The word "Pracovní" marks the lines to copy; find all of them in the entries below.

▼

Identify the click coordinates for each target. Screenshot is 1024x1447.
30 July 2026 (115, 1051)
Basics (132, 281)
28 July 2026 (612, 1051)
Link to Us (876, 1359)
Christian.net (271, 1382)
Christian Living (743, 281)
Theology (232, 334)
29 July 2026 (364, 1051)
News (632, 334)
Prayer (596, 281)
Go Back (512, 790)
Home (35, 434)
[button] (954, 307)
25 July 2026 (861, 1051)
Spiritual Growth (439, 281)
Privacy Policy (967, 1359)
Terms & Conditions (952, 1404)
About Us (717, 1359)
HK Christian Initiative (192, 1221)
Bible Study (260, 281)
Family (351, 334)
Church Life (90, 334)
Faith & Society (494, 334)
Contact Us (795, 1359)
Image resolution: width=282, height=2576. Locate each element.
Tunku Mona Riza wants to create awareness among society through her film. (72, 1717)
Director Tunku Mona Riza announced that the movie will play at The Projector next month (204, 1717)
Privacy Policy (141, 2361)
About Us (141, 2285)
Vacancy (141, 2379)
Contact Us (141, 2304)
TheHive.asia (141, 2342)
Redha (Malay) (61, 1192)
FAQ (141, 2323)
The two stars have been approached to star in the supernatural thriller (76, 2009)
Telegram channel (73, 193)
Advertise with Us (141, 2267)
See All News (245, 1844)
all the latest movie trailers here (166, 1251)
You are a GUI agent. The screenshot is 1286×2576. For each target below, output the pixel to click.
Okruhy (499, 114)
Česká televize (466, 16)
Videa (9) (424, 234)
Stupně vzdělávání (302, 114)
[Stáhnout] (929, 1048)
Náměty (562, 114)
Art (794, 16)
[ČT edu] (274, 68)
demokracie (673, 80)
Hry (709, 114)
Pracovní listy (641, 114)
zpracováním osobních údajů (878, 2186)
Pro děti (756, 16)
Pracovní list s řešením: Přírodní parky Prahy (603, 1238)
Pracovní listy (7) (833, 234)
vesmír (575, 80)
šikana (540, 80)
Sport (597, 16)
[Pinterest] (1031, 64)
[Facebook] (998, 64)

▲

Task answer:
Pracovní listy (641, 114)
Pracovní list s řešením: Přírodní parky Prahy (603, 1238)
Pracovní listy (7) (833, 234)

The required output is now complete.